Textauszug:
--------------------------------

Ein großer Teil der Bevölkerung lebte im letzten Drittel des 19. Jahrhunderts in ärmlichen und hygienisch katastrophalen Verhältnissen. Hinzu kamen die schlechte Ernährung, schlechte Arbeits- und Wohnbedingungen. Tuberkulose, Typhus, Schwindsucht und Rachitis breiteten sich aus. Vielerorts sind Menschen an Diphtherie erkrankt.
Um diese Zeit trat im Großherzogtum Oldenburg die Diphtherie besonders stark auf. Unter anderem erkrankte der Sohn Hermann von August Meyer in Oldenburg. Dr. Schüßler behandelte das Kind intensiv mit biochemischen Mitteln ohne örtlichen Eingriff, obwohl Ärzte zu dieser Zeit den oft lebensrettenden Luftröhrenschnitt anwandten, weil bei dieser Erkrankung Giftstoffe den Hals zuschwellen ließen.

--------------------------------

Bereitgestellte Daten:

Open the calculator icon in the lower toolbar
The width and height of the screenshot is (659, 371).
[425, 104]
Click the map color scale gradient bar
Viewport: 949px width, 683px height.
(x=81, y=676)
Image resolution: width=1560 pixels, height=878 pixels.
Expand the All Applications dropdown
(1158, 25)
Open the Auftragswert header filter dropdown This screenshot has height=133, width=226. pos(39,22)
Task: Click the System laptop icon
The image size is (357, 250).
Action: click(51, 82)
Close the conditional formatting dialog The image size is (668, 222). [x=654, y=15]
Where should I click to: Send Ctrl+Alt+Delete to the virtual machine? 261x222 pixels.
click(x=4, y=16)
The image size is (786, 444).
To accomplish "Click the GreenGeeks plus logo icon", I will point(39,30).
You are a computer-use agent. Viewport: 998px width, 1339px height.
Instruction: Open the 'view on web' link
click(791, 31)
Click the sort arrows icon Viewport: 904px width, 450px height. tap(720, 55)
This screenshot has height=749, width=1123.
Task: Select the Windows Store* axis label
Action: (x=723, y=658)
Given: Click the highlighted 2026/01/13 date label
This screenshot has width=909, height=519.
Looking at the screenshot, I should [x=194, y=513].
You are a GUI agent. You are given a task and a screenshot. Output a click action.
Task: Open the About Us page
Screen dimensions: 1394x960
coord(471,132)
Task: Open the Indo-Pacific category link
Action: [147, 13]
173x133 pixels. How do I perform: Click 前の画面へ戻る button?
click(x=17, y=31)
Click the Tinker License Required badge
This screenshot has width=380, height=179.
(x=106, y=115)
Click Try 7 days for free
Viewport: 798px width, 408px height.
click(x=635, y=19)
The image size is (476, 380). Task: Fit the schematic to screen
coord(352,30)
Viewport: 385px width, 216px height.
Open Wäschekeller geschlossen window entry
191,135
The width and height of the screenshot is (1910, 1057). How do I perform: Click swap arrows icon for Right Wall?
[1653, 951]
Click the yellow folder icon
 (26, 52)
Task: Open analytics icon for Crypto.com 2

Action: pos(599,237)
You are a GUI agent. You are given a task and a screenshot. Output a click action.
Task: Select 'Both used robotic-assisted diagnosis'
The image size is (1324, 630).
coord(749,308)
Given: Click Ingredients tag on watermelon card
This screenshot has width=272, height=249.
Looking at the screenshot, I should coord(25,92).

--------------------------------

Zitieren Sie aus dem Textauszug wortgetreu alles von „Ein großer Teil“ bis hinunter zu „an Diphtherie erkrankt.“. Die Datensätze sind hierfür ohne Belang.

Ein großer Teil der Bevölkerung lebte im letzten Drittel des 19. Jahrhunderts in ärmlichen und hygienisch katastrophalen Verhältnissen. Hinzu kamen die schlechte Ernährung, schlechte Arbeits- und Wohnbedingungen. Tuberkulose, Typhus, Schwindsucht und Rachitis breiteten sich aus. Vielerorts sind Menschen an Diphtherie erkrankt.